AI Adoption Is a Management Problem
A CEO’s case study in why ‘AI-first’ fails when organizations rely on human-native oversight systems.
I compared AI results against five years of tax returns. One frontier AI performed well in 2021 and 2022, degraded in 2023, and failed catastrophically in 2024. The other AI failed in a different pattern, but the lesson was the same: AI does not fail the way people fail.
That is why AI adoption is a management problem. Most organizations are trying to insert AI into workflows built around human signals: judgment, hesitation, escalating questions, and observable degradation. AI often replaces those signals with fluent confidence. If you keep the old control system, invisible risk grows underneath the visible productivity gains.
Taxes are a useful test bed for this because the work is high-stakes, low-frequency, and hard for a non-expert to verify by inspection. That makes it a good miniature of what many organizations face in the functional areas of accounting, legal, HR, and other expert heavy workflows.
The Tax Experiment
I recently used AI agents to do my personal taxes as a case study in going AI-first in an existing human-native process in a domain where I am not the expert.
Since 2021, my personal tax process has been straightforward: I keep digital copies of all relevant documents, send them to my CPA, and then sit down with him to walk through assumptions, edge cases, and outputs. That last conversation is not administrative overhead. It is management. My CPA understands tax law and accounting better than I ever will. My wife and I understand the strategic direction of the family and how the finances fit into the broader system. The process works because expertise and oversight are deliberately split.
The management of that process over the last few years has evolved. I hired a new CPA in 2021 and applied more oversight to validate his work, and again in 2022 to evaluate him in a very complicated tax year. Then reduced oversight as he had effectively proven his expertise in both the mundane and the esoteric aspects.
The AI-first experiment swapped in the two frontier systems for my CPA, handed the AI agents the exact same historic returns and current-year documents as my CPA, gave them identical prompts, gave them yolo access to their local virtual machine and the internet, and applied the legacy Human-native processes and management techniques using five years of data. For 2021 through 2024, I compared their outputs to my CPA’s returns. The 2025 reconciled baseline is provisional as described in another article until my CPA completes his work.

AI A would have passed that same trust-building process. It performed well enough in 2021 and 2022 that I would have relaxed oversight under a legacy human management model. That is exactly when the trouble would start. It degraded in 2023, and in 2024 it failed catastrophically. A manager would normally expect some meta-signals before that kind of human performance breakdown: confusion, hesitation, escalating questions, changes in behavior, something. AI does not reliably give you those signals. They often give you polished confidence instead.

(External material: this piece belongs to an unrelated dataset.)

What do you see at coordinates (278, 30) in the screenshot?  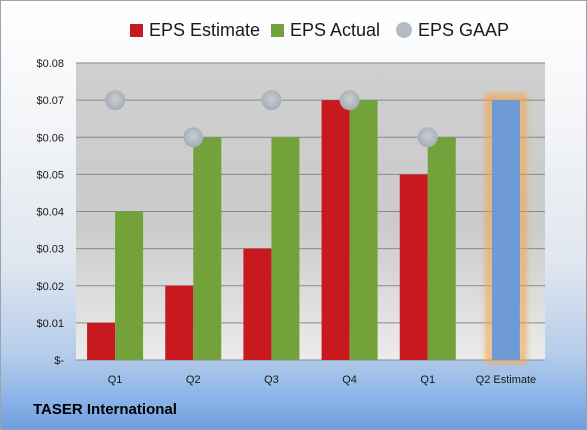 I see `legend-swatch-eps-actual` at bounding box center [278, 30].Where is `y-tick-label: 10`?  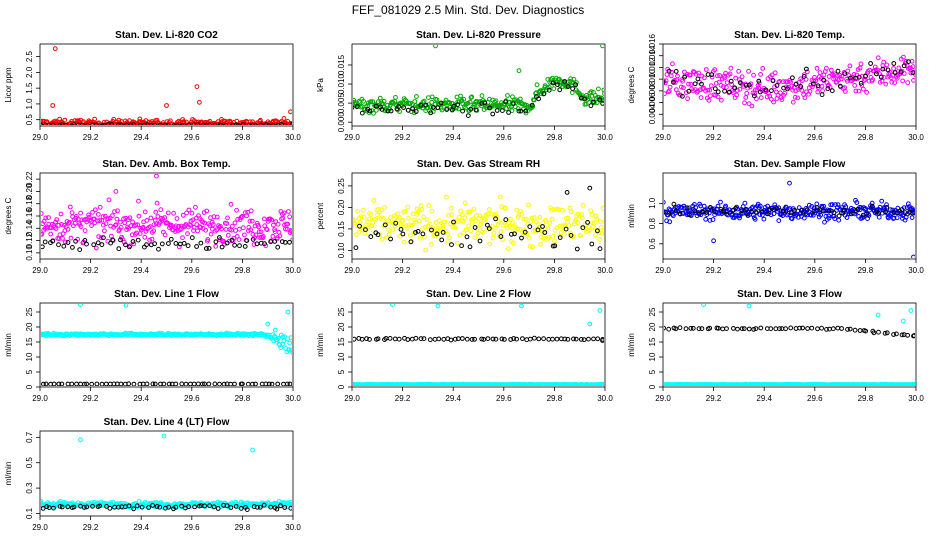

AI B tells a different but equally important story. Its pattern of failure was not identical to AI A’s but it failed catastrophically after several years of acceptable performance. The problem is not that AI is imperfect. The problem is that it does not fail in ways legacy human-native control systems were designed to catch.
This is why an organization should not just bolt AI into existing human-native workflows or replace people with AI and declare victory. Effective adoption means redesigning the system around the strengths and weaknesses of both people and AI.
That redesign has three parts.
First, redesign oversight.
Human-native organizations often reduce review as trust accumulates. That makes sense when the worker is a person and the manager can observe judgment, communication, and deterioration over time. With AI and joint AI-human workflows, oversight should be tied to the risk and reversibility of the task, not just to recent correctness.
Second, redesign the tools for supervision.
Most managers do not know how to supervise AI directly. So the tools need to meet them halfway: structured outputs, forced assumptions, visible sources, preserved decision history, uncertainty flags, and disagreement checks. Optimize prompts, agents, and model tuning for oversight by today’s human-native managers, not just raw performance.
Third, redesign the process itself.
Organizations have scaled based on processes designed around strengths and weaknesses to achieve their goals, and have proven their ability to redesign around emergent technology. Inventory the strengths and weaknesses of the organization, the humans, and the AI by running iterative experiments; just like with the AI tax case study above, the results may be surprising.
As one determines a new process based on the empirical strengths and weaknesses, keep humans on assumption-setting, exception handling, and irreversible sign-off. Humans can be held accountable.
Conclusion
People keep asking which agent and model is best. That is not the question for an organization.
The organization’s question is whether their processes can detect, contain, and correct the way the AI fails. If the answer is no, then “AI-first” is not a strategy. It is an unmanaged AI risk.